Darfur refugees
Women at Darfur refugee camp in Chad
Darfur map

Dozens of civilians were killed and more than 35 villages burned down in attacks by troops of the Rapid Support Forces (RSF), according to Radio Dabanga, which reports from inside Sudan and abroad for people in Darfur.

Thousands of villagers fled the area of Hijer Tunjo, southeast of Nyala, South Darfur, while others are still trapped and hunted down in the desert.

"At least 4,000 'Hemeti militiamen' (RSF) in Land Cruisers approached the area of Hijer at about 1.30pm on Thursday. They started to shoot, killing about 31 villagers instantly, and wounding 23 others, as far as I could count them," a witness told Radio Dabanga.

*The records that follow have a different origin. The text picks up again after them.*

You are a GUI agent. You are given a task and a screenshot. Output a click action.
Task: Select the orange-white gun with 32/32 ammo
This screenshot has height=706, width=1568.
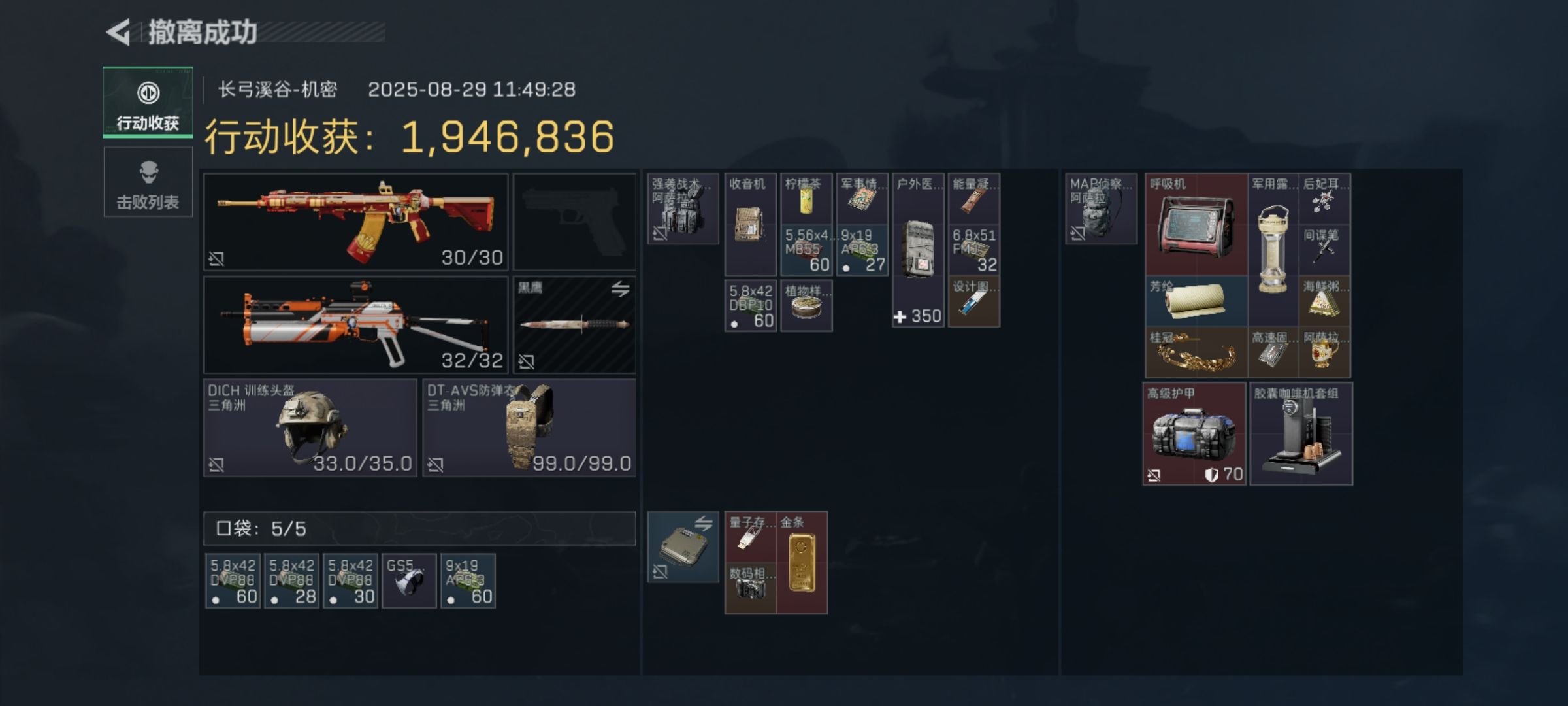tap(356, 325)
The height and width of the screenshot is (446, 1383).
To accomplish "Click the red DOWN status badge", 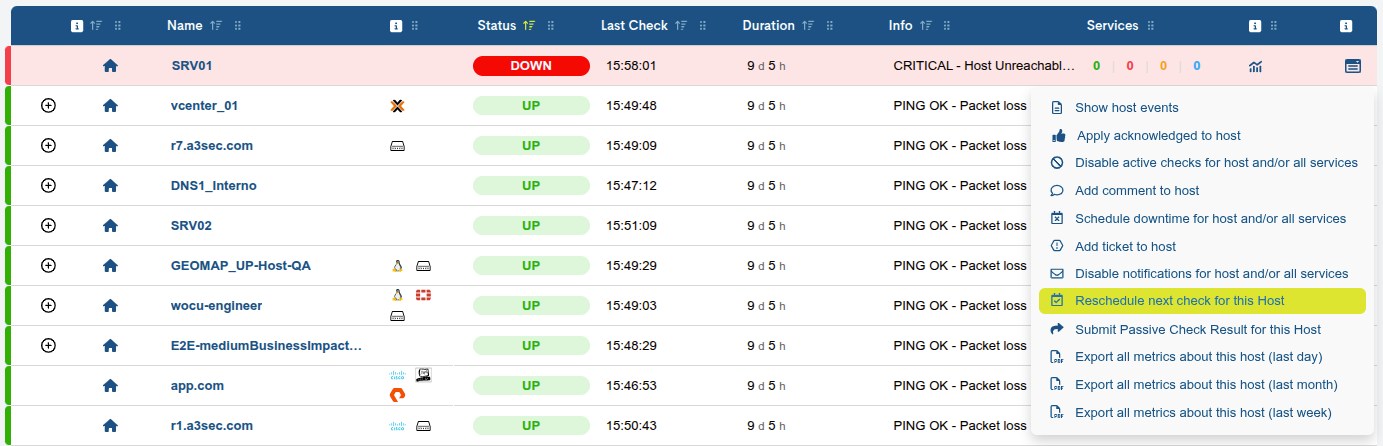I will point(531,66).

"Those militiamen looted the houses and set fire to them. They seized more than 20 women and girls, and raped them. The women and girls are still missing."

According to the witness' account, the militiamen accused the villagers of being 'Tora Bora', which means they support and shelter the rebels.

However, the witness stressed that Hijer and neighbouring villages have nothing to do with the rebel groups and urged the international community to intervene and save "civilians from genocide".

Dr Saleh Eisa Mohamed , the Secretary-General of Kalma camp echoed the witness' request of international intervention and appealed to the UN and the UN Security Council to "act as soon as possible, and start an urgent investigation into the attacks on civilians, and bring the perpetrators who committed these heinous crimes to trial".

Mohamed also urged humanitarian organisations to "help out and provide emergency relief for the newly displaced".

According Mohamed, about 5,000 people from the area of Hijer had arrived on Friday, including women and children "who are in a state of shock and in very bad health conditions".

About 11,000 people who fled from the burned villages were trapped by the RSF in the desert, and were denied access to Nyala locality.

According to sources in South Darfur's capital of Nyala, the militias were "supported by Sudan Air Force's fighter jets, and on the ground by government-backed militiamen on camels and horses".

"Those government forces and militias already destroyed agricultural areas with vegetables and fruit at Wadi Beilel. Almost every donkey or horse cart, on its way with vegetables to Nyala, or returning from Nyala to the villages, was assaulted.

"There is no protection at all. Anyone with a rifle has the power to rule over the place he is in," the sources continued.

Darfur conflict 

The war in Darfur started in February 2003 when the Sudan Liberation Movement/Army (SLM/A) and Justice and Equality Movement (JEM) rebel groups attacked the Sudan's government.

The government, accused of marginalising the non-Arab population in Darfur, retaliated to the attacks carrying out ethnic cleansings against non-Arabs.

Tens of thousands were killed during the genocide and Sudan's President Omar al-Bashir is accused of crimes against humanity.

A ceasefire was signed seven years later, in February 2010.

Russia and China were accused by Amnesty International of supplying arms to Sudan and therefore contributing to the massacre.